ACKNOWLEDGEMENT, TERMINATION AND RELEASE
THIS ACKNOWLEDGEMENT, TERMINATION AND RELEASE (this “Agreement”) is effective as of January 11, 2023 by and among Akerna Corp., a Delaware corporation (“Seller”), and Matthew Dredge, Ian Humphries, Jeff Kiehn, David Walker and Quartermain Investment Holdings, Ltd. (collectively, the “Buyer Parties”). The Seller and the Buyer Parties are each respectively sometimes referred to herein individually as a “Party” and, collectively, as the “Parties.”
WHEREAS, the Parties are each party to that certain Amended and Restated Stock Purchase Agreement dated October 1, 2021, as amended June 10, 2022 (the “2021 SPA”), whereby Seller purchased The Nav People, Inc., a Delaware corporation (the “Company”), from the Buyer Parties for consideration including certain future payments to the Buyer Parties pursuant to the earn-out provisions of Section 2.04 of the 2021 SPA (the “Seller Earn-Out Obligations”).
WHEREAS, the Buyer Parties now desire to purchase the Company from Seller and the Buyer Parties have formed 365 Holdco LLC, a Delaware limited liability company (“Buyer”), to facilitate such purchase (the “Transaction”).
WHEREAS, the Parties intend that a portion of the consideration to be received by the Buyer for the Transaction shall include the cancellation of the Seller Earn-Out Obligations (the “Earn-Out Cancellation”).
WHEREAS, as the Buyer Parties are the owners of the Buyer, each of the Buyer and the Buyer Parties is benefitting from the Earn-Out Cancellation.
NOW, THEREFORE, in consideration of the foregoing and the mutual agreements, provisions and covenants contained in this Agreement, and for other good and valuable consideration, the receipt and sufficiency of which are hereby acknowledged, the undersigned hereby agree as follows:
a. The Seller and the Buyer Parties agree and acknowledge that, solely for the purposes of entering into the Transaction, the amount owed under the Seller Earn-Out Obligations is $2,283,806.42. To the extent that Seller owes any of the Buyer Parties any amounts (the “Earn-Out Amounts”) under Section 2.04 of the 2021 SPA pursuant to the Seller Earn-Out Obligations, the Parties hereby agree and acknowledge that (i) the Seller Earn-Out Obligations are hereby cancelled in their entirety, (ii) Seller does not owe any of the Buyer Parties any of the Earn-Out Amounts, and (c) the Earn-Out Cancellation is supported by valid, sufficient, and adequate consideration. In the event that the Transaction is not consummated for any reason, neither the determination of the Earn-Out Amount nor the Earn-Out Cancellation granted herein shall be binding on the Parties.
b. The Parties hereby agree and acknowledge that Seller has fully satisfied any obligations under Section 2.06 of the 2021 SPA and that none of the Buyer Parties are owed any remaining amounts under such section.
c. Each of the Buyer Parties here acknowledges and agrees that (i) each of the Buyer and the Buyer Parties is benefitting from the Earn-Out Cancellation; and (ii) the Earn-Out Cancellation is good, valid, and sufficient consideration for the Transaction.
d. The Seller hereby acknowledges and agrees that the provisions of Section 6.08 of the 2021 SPA are hereby cancelled in their entirety.

## WHAT TO WORK ON:
A. Answer these questions using the release agreement above, one answer per line, marked (i), (ii) and (iii):
(i) On what date does the agreement take effect?
(ii) What entity did the Buyer Parties form to facilitate the purchase of the Company?
(iii) Solely for the purposes of entering into the Transaction, what amount is stated as owed under the Seller Earn-Out Obligations?
B. Copy word for word the portion of the release agreement running from "WHEREAS, the Buyer" down to "the Earn-Out Cancellation.".

## DATASET ENTRIES:
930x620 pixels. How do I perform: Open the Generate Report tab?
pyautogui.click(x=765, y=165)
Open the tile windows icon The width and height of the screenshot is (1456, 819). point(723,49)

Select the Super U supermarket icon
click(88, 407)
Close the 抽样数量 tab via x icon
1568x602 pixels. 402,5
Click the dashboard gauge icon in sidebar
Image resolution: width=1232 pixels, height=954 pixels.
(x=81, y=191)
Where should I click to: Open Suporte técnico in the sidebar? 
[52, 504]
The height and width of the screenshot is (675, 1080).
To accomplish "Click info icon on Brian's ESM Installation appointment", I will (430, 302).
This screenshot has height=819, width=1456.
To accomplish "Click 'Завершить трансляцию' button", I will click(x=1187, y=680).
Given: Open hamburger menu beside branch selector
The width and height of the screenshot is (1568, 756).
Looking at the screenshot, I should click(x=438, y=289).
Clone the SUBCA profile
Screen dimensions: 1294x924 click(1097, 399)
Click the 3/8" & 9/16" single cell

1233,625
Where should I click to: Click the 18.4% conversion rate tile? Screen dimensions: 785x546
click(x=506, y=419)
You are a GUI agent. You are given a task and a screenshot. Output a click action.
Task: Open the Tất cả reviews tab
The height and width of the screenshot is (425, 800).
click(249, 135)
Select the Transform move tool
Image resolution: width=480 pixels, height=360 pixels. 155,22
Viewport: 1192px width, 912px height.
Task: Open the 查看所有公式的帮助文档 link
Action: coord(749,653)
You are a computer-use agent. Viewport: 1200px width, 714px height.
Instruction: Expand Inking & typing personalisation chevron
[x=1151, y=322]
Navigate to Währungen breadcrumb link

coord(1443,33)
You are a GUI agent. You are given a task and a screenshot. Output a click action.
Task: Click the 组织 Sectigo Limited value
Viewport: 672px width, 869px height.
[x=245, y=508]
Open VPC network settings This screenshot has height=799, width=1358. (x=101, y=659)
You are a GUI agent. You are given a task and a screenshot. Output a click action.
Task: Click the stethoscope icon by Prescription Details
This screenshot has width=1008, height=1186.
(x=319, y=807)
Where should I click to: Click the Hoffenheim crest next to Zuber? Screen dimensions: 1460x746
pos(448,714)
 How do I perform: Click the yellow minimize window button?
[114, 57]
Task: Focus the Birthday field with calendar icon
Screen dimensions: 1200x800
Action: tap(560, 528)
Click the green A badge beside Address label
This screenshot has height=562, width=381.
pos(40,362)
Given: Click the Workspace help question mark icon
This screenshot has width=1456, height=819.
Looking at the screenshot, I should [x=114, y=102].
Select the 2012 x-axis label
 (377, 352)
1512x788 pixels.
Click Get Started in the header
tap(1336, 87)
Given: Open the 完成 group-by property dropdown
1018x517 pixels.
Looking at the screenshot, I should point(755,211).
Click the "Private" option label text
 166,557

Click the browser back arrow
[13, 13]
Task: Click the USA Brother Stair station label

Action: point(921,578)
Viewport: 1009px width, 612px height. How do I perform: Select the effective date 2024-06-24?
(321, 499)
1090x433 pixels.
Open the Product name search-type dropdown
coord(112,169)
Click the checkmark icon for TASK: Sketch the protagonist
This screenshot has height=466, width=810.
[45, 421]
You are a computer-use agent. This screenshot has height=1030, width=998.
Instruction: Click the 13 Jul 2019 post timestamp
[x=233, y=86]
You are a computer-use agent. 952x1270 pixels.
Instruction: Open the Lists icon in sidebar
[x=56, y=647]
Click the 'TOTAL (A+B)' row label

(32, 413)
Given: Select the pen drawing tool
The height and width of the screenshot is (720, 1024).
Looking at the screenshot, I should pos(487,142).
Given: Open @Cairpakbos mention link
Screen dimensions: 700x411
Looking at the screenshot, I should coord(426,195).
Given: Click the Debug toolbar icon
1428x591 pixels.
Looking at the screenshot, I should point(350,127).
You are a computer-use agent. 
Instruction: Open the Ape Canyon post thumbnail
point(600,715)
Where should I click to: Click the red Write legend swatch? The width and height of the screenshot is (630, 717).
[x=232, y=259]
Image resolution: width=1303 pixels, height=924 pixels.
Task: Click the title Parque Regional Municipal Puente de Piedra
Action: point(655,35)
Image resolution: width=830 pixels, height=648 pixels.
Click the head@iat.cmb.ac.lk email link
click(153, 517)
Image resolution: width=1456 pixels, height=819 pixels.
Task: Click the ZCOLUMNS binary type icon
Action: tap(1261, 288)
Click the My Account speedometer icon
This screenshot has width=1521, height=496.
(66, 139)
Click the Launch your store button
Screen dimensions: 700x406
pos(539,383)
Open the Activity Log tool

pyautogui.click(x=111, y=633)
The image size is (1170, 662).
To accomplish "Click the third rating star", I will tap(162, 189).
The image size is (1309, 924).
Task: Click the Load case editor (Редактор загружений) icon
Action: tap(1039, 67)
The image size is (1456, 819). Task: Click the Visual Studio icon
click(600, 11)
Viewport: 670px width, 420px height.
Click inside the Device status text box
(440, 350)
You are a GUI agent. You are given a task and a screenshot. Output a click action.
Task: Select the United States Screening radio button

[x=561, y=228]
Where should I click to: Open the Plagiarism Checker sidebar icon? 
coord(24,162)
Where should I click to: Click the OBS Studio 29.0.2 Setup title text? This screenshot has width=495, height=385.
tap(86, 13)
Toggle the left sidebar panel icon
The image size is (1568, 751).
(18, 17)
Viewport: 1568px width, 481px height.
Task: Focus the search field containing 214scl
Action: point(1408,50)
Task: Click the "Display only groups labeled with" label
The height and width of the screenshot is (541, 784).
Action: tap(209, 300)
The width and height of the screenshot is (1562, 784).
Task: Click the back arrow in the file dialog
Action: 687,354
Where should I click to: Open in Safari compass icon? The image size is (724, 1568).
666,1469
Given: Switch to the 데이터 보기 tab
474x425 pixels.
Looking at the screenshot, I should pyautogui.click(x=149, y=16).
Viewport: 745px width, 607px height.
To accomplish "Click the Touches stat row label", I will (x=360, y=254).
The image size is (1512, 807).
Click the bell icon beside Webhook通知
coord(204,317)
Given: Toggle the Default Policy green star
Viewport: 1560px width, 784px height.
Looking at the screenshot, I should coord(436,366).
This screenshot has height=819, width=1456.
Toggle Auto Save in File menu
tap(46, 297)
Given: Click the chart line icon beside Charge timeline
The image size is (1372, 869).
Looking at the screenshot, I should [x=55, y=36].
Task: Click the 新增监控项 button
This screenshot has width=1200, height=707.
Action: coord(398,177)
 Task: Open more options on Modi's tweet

## RESULTS BY TASK:
A.
(i) January 11, 2023
(ii) 365 Holdco LLC, a Delaware limited liability company
(iii) $2,283,806.42

B.
WHEREAS, the Buyer Parties now desire to purchase the Company from Seller and the Buyer Parties have formed 365 Holdco LLC, a Delaware limited liability company (“Buyer”), to facilitate such purchase (the “Transaction”).
WHEREAS, the Parties intend that a portion of the consideration to be received by the Buyer for the Transaction shall include the cancellation of the Seller Earn-Out Obligations (the “Earn-Out Cancellation”).
WHEREAS, as the Buyer Parties are the owners of the Buyer, each of the Buyer and the Buyer Parties is benefitting from the Earn-Out Cancellation.